Sri Lankan authorities were warned of possible terror attacks on Christian churches more than two weeks before the wave of bombings that left 290 people dead and more than 500 injured.
International intelligence agencies warned that the little-known domestic terror group, National Thowfeek Jamaath, was planning attacks, cabinet spokesman Rajitha Senaratne said at a media conference late Monday.
Mr Senaratne said that the warnings were not passed on to Prime Minister Ranil Wickremesinghe or his cabinet.
Mr Wickremesinghe acknowledged that security services had been “aware of information” but had not acted on the information.
News of the warning came as officials revealed the bombings were carried out with the support of an international network.
Meanwhile authorities found several more bombs around the country, according to UK Reuters.
Eighty-seven bomb detonators were found in Colombo – 12 scattered at Colombo’s main bus depot and another 75 at a garbage dump in the same area. Officials declined to say whether they were linked to the attacks.
Australian business manager Manik Suriaaratchi and her 10-year-old daughter, Alexandria, died in an explosion at Negombo, on the west coast of the country, where they were attending an Easter Sunday church service.
Ms Suriaaratchi was with her daughter in the church while her husband was parking the car, SBS reported.
The family had previously lived in Australia, and Mrs Suriaaratchi had been managing director of investment company Omega Global.

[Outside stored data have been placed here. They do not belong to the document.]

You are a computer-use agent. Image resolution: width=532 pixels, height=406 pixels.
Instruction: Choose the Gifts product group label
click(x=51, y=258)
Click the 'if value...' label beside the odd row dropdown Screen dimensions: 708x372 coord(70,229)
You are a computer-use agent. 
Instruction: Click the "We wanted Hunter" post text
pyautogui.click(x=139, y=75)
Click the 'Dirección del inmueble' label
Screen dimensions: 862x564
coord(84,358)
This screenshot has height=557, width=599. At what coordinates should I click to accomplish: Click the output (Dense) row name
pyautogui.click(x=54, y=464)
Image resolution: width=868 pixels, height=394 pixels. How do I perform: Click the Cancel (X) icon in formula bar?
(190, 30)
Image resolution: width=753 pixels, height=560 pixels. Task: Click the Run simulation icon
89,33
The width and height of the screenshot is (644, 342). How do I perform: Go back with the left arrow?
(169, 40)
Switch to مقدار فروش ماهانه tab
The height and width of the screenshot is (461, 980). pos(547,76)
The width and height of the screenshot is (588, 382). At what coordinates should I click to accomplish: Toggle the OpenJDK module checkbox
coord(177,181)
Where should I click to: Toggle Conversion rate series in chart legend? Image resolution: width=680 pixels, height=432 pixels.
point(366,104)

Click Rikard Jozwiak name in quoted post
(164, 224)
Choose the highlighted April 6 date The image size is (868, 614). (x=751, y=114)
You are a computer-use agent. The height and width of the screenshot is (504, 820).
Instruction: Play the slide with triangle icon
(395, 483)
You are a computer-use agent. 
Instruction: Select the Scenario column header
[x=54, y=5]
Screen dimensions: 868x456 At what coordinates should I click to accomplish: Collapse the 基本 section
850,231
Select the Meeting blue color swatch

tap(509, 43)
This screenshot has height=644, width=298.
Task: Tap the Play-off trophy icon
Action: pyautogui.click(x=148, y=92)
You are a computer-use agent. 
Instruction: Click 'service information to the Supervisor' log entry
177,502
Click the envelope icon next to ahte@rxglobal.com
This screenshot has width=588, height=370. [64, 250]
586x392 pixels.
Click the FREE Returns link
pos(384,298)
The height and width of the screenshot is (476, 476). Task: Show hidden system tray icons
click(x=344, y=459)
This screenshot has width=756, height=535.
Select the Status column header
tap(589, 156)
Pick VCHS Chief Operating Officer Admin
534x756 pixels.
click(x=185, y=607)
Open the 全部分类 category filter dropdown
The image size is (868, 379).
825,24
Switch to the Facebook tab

The co-ordinated bombings of churches and luxury hotels were carried out by seven suicide bombers from National Thowfeek Jamaath, Health Minister Rajitha Senaratne said.
Police have arrested a further 24 people in a series of raids and the president’s office declared a state of national emergency.
Sri Lankan authorities said they knew where National Thowfeek Jamaath trained and had safe houses, but are yet to identify the suicide bombers.
On Monday, another blast rocked a street near a church in the capital, Colombo. Police were attempting to defuse explosives in a vehicle used by the attackers when it blew up. It is not yet known if anyone was hurt.
Sri Lanka’s Telecommunications Minister, Harin Fernando, said “serious action” needed to be taken over the ignored attack warning.
“Some intelligence officers were aware of this incidence. Therefore there was a delay in action,” he tweeted.
Some intelligence officers were aware of this incidence. Therefore there was a delay in action. What my father heard was also from an intelligence officer. Serious action need to be taken as to why this warning was ignored. I was in Badulla last night pic.twitter.com/ssJyItJF1x
— Harin Fernando (@fernandoharin) April 21, 2019
Cardinal Malcolm Ranjith, the Archbishop of Colombo, said the attacks could have been thwarted.
“We placed our hands on our heads when we came to know that these deaths could have been avoided. Why this was not prevented?” he said.